Colorectal cancer (CRC) results from histologic and gene alterations can lead to a massive cellular proliferation. Most of the authors assume multifactorial causes to CRC genesis. Low physical activity, a fat diet poor in fibers and smoking habits seems to have an important role in CRC. However, there are also genetic causes associated with CRC risk. It has been described that oxidative stress levels could influence CRC development. Thus, cellular balance reactive species and defense enzymes involved in oxidative stress are crucial to maintain a good tissue function and avoid neoplasic process. Therefore, genome variations on these defense enzymes, such as MNSOD, SOD3, GSTP1, GSTT1 and GSTM1, could be important biomarkers to colorectal adenocarcinomas. We intend to determine frequencies distribution of most common polymorphisms involved on oxidative stress regulation (MNSOD, SOD3, GSTP1, GSTT1 and GSTM1) in patients with sporadic colorectal adenocarcinoma (SCA) and in healthy controls, evaluation their possible correlation with SCA risk. Samples common polymorphisms of antioxidant and detoxify genes (MNSOD T175C, SOD3 R213G, GSTP1 A105G, GSTP1 C114T, GSTT1del and GSTM1del) analysis was done by PCR-SSP techniques. In this study we found a higher prevalence of MNSOD 175CC (55% vs 2%; p<0.0001; OR: 58.5; CI 13.3 to 256.7), SOD3 213GG (31% vs 2%; p<0.0001; OR: 21.89; CI 4.93 to 97.29), GSTP1 105GG (46% vs 12%; p<0.0001; OR: 6.14; CI 2.85 to 13.26), GSTP1 114TT (38% vs 0%; p<0.0001; OR: Infinity) and GSTT1 null (75% vs 28%; p<0.0001; OR: 7.71; CI 3.83 to 15.56) mutated genotypes among SCA patients, while the normal genotypes were associated with SCA absence.
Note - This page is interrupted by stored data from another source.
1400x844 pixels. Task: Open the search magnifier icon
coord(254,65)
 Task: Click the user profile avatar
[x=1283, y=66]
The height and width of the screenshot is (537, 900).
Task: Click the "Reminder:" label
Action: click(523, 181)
Furthermore, we found GSTP1 114TT mutated genotype (52% vs 27%; p=0.003; OR: 2.88; CI: 1.41 to 5.89) and GSTT1 null genotype (87% vs 65%; p=0.003; OR: 3.66; CI 1.51 to 8.84) associated with colon samples. These findings suggest a positive association between most of common polymorphisms involved on oxidative stress regulation and SCA prevalence. Dysregulation of MNSOD, SOD3, GSTP1, GSTT1 and GSTM1 genes could be associated with an increase of ROS in colon and rectum tissue and p53 pathway deregulation, induced by oxidative stress on colonic and rectal cells. The present study also provides preliminary evidence that MNSOD 175C, SOD3 213G, GSTP1 105G, GSTP1 114T and GSTT1 null polymorphisms, may be involved in SCA risk and could be useful to clarify this multifactorial disorder.